On Sat, 30 Dec 2017 22:38:57 +0100, taliesin the storyteller <[log in to unmask]> wrote:

>First attempt for sparwan yielded "ksavra". /vr/ because "skarva" is too
>close to Norw. "skarv", 

Why is that a problem?  Surely "false friends" add verisimilitude.

>and then /ks/ because while /sk/ is allowed in
>the onset, it is very limited in use and borrowing it directly felt

Is there no /ps/ (or /sp/) onset?  How about /ts/?

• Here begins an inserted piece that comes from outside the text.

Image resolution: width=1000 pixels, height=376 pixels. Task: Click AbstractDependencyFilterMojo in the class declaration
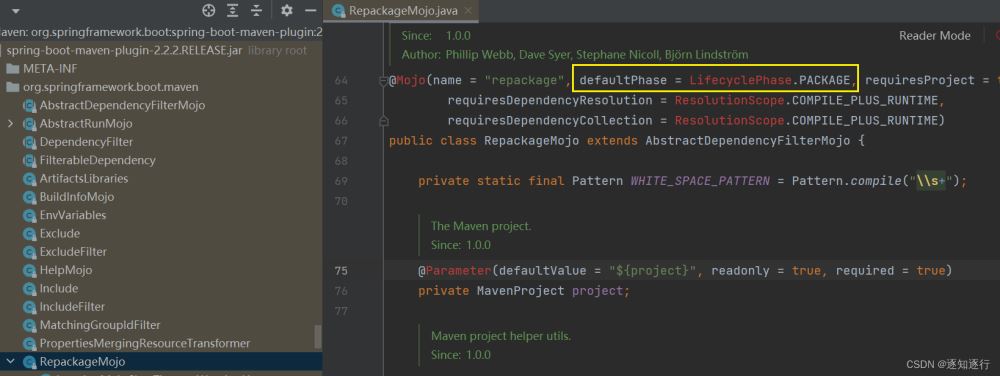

Just as languages can borrow new phonemes through extended contact, they can borrow new phonotactic possibilities.  I don't know how well it fits Taruven, but the sort of scenario that suggests itself to me as possible is that, after establishment of a pattern that Germanic /sk-/ be borrowed as /ks-/, the rule is analogically generalised to borrowing /sp-/ as /ps-/, even if /ps-/ wasn't licit before.

>A la Portuguese:
>schola > escola
>A la Turkish:
>Smyrna > Ismir

The same strategy, these two.  You could use whatever epenthetic vowel Taruven favours in initial position.

>A la French:
>schola > école

This should I think be off the list, 'cause it's two steps -- there was an intermediate stage with /esk/, just like your Portuguese.

>There are no doubt a lot more, though a quick glance at wikipedia didn't
>turn up a quotable example of inserting a vowel between the difficult
>consonants, like so:
>starran > satarran

IE didn't tend to do this -- *s+stop clusters seem to have originally behaved in some ways as if unitary
and one doesn't tend to split a unitary consonant by a vowel.  

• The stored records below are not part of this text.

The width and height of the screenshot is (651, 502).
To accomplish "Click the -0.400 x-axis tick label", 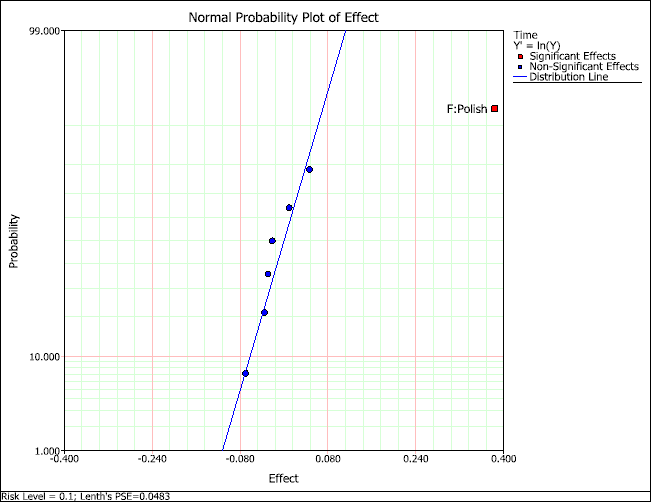I will point(64,460).
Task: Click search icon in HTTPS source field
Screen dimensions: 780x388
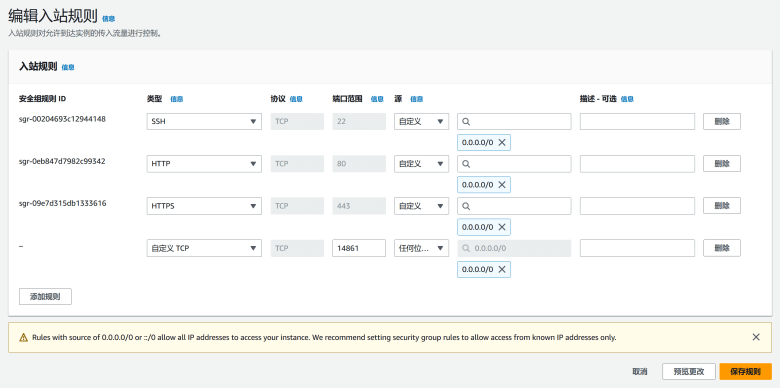Action: tap(466, 206)
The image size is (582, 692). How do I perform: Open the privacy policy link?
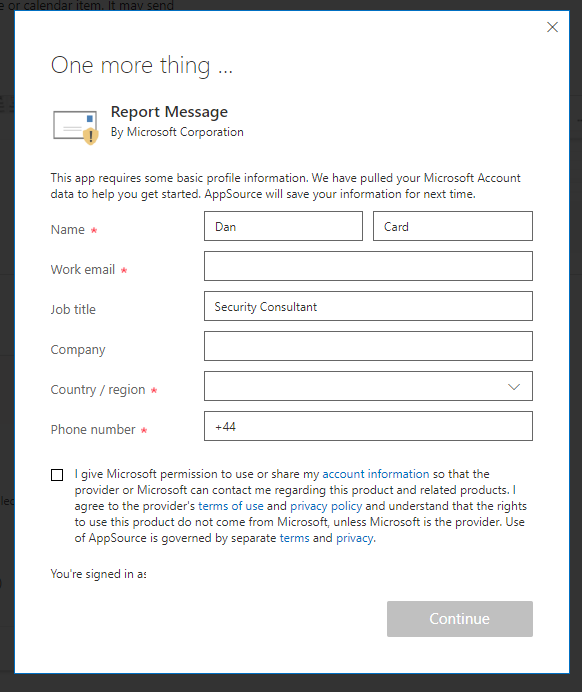[x=326, y=506]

But Persian e.g. does it!  E.g. PIE *h2ster- >> P _setâre_ 'star', Old Iranian *spaita- >> P _sefid_ 'white'.

>At this point I think I need more examples. What do your conlangs do? Do
>you have a master plan for how to transmogrify various words from
>various languages into your conlangs or do you handle each case separately?

I like the master-plan approach for any substantial donor language.  But I've never had a conlang where the number of such schemata I've needed has gotten as large as "various": it's been one or two, in the case of two maybe with one of the donors being mediated by the other.  (None of my conlangs has a setting which makes possible that they could be in contact with languages *here*.)